[[ SUPPLIED PASSAGE open ]]

Data from Amadeus/TravelClick shows the states outside of California driving the most visitor volume to the city are Texas, New York, Florida, Washington, and Illinois.
Regional Visitor Growth Up 21.4%
Visitor growth for the entire region, including the Peninsula, the East Bay, Marin, and wine country (Napa and Sonoma counties), is projected to be 49.8 million this year compared to 41 million visitors in 2021 and 57.7 million in 2019. Regional visitor spending is forecast to be $14.3 billion compared to $9 billion in 2021 and $19.7 billion in 2019.
The city of San Francisco accounts for 45% of total regional volume and 49% of spending historically. The Peninsula and wine country are expected to record the highest volume of visitors in 2022 after San Francisco with 9.1 million and 8.7 million visitors, respectively.
In 2023, the regional forecast projects 54.5 million visitors and $17.8 billion in visitor spending.
Hotels See Increase in Occupancy, Average Daily Rate and Revenue Per Available Room
San Francisco’s ranking among the top 25 US hotel markets improved from 13th in 2021 to 5th for the month of June 2022. The city’s hotel occupancy is forecast to be 58.6% in 2022, a 67% increase compared to 2021 but still down 28.7% to 2019. The average daily rate (ADR) is projected to be $230.25, an increase of 41% compared to last year but down 16% from 2019. Revenue per available hotel room (RevPar) is projected to increase 104% compared to 2021 but remains down 37.4% from 2019.

[[ SUPPLIED PASSAGE closed ]]
[[ DATA FOR ANALYSIS open ]]

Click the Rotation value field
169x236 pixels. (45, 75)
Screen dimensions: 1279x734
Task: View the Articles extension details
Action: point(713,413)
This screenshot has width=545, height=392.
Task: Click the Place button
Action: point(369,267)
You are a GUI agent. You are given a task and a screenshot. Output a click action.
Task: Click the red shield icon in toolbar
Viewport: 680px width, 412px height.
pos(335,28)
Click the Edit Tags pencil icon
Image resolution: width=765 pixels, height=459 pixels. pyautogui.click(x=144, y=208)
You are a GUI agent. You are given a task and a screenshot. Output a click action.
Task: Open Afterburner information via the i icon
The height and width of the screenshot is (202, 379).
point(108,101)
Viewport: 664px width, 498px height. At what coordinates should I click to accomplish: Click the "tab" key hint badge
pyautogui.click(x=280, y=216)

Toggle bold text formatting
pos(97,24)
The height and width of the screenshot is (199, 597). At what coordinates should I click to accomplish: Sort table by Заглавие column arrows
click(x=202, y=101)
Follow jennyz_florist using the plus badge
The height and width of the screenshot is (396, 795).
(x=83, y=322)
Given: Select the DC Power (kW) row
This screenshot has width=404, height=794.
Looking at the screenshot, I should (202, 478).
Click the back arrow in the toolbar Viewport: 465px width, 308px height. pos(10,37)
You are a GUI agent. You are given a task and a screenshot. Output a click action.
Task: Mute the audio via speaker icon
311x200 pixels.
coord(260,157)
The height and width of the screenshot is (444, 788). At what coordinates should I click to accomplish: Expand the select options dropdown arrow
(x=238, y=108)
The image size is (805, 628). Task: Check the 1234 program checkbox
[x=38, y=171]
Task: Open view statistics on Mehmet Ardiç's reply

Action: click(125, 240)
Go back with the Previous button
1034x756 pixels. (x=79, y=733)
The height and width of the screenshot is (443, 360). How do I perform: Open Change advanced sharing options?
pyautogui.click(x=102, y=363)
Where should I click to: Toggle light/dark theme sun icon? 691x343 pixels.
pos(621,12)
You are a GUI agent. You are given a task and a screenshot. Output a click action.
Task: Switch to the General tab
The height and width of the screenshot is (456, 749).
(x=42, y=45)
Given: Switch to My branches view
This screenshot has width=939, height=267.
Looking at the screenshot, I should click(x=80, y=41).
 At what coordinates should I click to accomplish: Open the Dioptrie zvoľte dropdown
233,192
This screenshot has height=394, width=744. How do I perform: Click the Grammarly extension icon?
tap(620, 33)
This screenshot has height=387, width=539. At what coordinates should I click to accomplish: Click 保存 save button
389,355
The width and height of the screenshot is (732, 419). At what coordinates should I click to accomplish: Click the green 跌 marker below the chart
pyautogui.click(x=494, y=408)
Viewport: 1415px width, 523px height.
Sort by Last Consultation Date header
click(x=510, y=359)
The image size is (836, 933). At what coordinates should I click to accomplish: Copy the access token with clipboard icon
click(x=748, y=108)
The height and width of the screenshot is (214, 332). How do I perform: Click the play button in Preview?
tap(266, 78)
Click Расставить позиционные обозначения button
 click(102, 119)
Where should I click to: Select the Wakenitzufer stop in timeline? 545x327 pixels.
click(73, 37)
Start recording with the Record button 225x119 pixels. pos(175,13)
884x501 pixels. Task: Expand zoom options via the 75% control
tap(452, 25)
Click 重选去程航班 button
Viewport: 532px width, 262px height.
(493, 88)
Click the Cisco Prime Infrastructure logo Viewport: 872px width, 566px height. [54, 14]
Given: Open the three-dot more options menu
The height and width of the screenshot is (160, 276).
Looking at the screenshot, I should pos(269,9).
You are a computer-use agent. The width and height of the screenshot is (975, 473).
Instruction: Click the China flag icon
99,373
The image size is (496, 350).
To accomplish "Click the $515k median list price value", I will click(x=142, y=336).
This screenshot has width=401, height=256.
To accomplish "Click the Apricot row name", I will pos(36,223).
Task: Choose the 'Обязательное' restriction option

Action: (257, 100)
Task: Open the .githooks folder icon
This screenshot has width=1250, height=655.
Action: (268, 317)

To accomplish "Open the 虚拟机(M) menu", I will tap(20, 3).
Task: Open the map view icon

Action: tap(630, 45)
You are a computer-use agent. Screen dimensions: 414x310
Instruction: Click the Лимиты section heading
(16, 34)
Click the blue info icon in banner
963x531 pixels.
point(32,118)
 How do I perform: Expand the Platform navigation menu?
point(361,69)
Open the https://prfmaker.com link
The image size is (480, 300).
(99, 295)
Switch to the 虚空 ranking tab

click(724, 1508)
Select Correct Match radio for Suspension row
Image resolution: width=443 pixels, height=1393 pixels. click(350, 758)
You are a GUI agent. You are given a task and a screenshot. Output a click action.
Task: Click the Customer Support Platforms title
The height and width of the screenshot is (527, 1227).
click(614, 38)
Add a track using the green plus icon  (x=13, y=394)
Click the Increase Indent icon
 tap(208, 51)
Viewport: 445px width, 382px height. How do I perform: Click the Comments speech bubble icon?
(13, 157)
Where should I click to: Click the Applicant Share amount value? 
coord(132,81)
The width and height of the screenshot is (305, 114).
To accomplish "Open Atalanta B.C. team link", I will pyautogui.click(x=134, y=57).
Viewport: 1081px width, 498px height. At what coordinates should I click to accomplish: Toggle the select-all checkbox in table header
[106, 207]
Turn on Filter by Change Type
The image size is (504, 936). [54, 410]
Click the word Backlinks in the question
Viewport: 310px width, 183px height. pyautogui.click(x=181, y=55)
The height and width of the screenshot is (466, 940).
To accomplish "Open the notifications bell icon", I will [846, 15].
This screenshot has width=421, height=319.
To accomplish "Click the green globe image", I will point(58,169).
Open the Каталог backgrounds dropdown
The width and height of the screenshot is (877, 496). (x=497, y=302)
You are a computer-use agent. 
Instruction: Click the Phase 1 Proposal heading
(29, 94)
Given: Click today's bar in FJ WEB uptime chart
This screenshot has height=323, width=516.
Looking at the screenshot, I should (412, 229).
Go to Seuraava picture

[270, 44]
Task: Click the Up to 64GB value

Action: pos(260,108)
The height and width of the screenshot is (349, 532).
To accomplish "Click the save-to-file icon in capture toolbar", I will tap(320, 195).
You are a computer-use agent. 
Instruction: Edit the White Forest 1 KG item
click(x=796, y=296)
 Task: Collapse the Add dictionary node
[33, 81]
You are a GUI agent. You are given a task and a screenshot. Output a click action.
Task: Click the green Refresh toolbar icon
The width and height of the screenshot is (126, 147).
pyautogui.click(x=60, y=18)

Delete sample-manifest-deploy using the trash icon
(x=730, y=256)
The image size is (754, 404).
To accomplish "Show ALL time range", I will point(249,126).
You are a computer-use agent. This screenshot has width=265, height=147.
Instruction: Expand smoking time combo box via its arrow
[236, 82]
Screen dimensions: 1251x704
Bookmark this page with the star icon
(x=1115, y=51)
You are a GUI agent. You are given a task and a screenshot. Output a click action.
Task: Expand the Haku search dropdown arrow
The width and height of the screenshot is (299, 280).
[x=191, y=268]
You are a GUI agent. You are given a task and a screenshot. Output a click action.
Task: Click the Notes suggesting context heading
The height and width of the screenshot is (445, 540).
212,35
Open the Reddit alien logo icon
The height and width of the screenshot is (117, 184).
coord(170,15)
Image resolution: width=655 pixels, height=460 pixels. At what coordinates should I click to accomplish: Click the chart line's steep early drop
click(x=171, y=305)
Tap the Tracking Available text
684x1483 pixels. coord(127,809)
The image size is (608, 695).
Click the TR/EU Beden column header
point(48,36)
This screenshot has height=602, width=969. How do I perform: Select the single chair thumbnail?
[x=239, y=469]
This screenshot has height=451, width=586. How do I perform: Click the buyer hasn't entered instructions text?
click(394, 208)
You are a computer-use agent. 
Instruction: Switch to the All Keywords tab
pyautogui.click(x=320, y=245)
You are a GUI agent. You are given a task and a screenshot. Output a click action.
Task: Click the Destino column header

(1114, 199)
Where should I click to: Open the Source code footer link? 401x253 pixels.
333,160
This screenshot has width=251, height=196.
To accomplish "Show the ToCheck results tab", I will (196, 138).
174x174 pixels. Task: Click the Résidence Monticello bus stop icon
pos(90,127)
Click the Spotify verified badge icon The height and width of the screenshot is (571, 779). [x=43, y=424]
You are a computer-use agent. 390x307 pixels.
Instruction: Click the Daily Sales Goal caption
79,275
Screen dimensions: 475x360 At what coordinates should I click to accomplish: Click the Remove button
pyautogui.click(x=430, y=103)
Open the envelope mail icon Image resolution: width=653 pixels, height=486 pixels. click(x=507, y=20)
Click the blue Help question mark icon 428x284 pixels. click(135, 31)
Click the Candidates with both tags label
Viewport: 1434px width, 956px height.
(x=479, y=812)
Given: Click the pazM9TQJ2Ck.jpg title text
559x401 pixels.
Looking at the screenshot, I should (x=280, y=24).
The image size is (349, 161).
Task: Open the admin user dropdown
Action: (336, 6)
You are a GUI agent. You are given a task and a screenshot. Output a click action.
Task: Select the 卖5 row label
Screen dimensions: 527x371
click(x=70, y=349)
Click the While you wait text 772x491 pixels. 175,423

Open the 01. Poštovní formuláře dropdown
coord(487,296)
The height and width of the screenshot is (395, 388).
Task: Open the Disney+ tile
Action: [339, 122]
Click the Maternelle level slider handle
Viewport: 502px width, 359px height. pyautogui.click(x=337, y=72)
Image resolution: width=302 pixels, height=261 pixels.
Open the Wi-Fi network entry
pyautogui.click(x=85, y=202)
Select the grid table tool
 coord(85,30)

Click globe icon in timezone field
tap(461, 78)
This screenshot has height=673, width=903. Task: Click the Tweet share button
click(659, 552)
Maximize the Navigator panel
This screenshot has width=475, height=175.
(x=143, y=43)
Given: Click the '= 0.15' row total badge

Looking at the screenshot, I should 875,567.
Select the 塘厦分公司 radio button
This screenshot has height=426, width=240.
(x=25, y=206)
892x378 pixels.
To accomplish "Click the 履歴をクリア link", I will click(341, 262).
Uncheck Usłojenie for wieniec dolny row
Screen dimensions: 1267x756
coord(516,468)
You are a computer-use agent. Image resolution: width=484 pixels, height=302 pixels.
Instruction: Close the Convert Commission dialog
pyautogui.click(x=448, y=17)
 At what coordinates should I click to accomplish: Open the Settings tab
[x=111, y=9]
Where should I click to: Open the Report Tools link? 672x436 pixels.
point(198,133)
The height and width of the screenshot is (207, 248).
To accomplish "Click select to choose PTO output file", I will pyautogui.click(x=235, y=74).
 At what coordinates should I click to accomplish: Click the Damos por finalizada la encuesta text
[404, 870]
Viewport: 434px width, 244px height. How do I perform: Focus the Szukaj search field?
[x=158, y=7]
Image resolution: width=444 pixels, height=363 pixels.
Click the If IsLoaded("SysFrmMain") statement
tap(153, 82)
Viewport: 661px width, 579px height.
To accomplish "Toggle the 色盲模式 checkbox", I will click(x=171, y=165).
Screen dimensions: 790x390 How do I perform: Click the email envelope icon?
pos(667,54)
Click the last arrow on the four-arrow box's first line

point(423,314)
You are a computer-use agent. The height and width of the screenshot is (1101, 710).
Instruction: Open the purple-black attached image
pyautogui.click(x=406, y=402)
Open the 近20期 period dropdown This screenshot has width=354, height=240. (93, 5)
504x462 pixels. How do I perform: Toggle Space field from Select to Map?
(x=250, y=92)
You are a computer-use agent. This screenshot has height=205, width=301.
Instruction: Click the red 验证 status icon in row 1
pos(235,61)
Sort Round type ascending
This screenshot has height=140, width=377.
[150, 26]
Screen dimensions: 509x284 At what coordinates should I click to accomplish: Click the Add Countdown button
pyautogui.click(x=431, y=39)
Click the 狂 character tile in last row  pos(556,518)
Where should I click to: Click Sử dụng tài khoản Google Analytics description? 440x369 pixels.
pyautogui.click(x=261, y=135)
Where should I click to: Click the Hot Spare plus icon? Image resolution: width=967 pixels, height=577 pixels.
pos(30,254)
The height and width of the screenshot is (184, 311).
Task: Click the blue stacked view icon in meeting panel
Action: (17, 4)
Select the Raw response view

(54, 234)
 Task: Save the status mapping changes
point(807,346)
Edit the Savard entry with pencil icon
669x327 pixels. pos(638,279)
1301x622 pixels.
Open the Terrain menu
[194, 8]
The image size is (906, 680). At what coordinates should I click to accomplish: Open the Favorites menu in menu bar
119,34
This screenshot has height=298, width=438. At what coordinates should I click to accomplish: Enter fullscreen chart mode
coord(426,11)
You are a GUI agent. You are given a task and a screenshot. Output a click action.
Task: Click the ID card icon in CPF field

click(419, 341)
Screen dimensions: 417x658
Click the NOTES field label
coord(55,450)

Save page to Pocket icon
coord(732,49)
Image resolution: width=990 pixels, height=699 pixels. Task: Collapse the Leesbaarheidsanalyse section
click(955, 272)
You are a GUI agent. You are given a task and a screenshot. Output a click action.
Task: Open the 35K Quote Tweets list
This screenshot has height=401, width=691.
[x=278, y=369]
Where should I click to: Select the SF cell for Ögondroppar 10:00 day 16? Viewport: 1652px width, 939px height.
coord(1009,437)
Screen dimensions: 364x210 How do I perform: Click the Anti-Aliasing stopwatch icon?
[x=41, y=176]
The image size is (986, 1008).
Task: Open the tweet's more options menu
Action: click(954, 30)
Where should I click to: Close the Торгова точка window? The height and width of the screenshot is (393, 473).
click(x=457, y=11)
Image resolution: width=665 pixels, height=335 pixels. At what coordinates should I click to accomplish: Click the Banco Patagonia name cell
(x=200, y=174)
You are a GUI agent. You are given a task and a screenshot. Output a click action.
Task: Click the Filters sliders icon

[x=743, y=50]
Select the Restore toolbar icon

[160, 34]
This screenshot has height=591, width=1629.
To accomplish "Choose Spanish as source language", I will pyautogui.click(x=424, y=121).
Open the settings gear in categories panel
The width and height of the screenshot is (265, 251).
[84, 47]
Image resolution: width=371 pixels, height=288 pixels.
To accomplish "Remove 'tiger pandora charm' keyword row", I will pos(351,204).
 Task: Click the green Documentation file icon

[[ DATA FOR ANALYSIS closed ]]

● **ASSIGNED TASK 1**
Decide whether each statement agrees with the tourism forecast text, answering yes or no and quoting the deciding words: (a) Regional visitor spending for this year is forecast at $14.3 billion. (b) The East Bay is expected to have the highest visitor volume after San Francisco in 2022. (c) San Francisco ranked 5th among the top 25 US hotel markets for June 2022.
● **ASSIGNED TASK 2**
Output everything in the tourism forecast text from "Regional Visitor Growth" down to "billion in 2019.".
Rely only on the tourism forecast text, not on the data.

● **TASK SOLUTION 1**
(a) Yes: "Regional visitor spending is forecast to be $14.3 billion compared to $9 billion in 2021 and $19.7 billion in 2019."
(b) No: "The Peninsula and wine country are expected to record the highest volume of visitors in 2022 after San Francisco with 9.1 million and 8.7 million visitors, respectively."
(c) Yes: "San Francisco’s ranking among the top 25 US hotel markets improved from 13th in 2021 to 5th for the month of June 2022."

● **TASK SOLUTION 2**
Regional Visitor Growth Up 21.4%
Visitor growth for the entire region, including the Peninsula, the East Bay, Marin, and wine country (Napa and Sonoma counties), is projected to be 49.8 million this year compared to 41 million visitors in 2021 and 57.7 million in 2019. Regional visitor spending is forecast to be $14.3 billion compared to $9 billion in 2021 and $19.7 billion in 2019.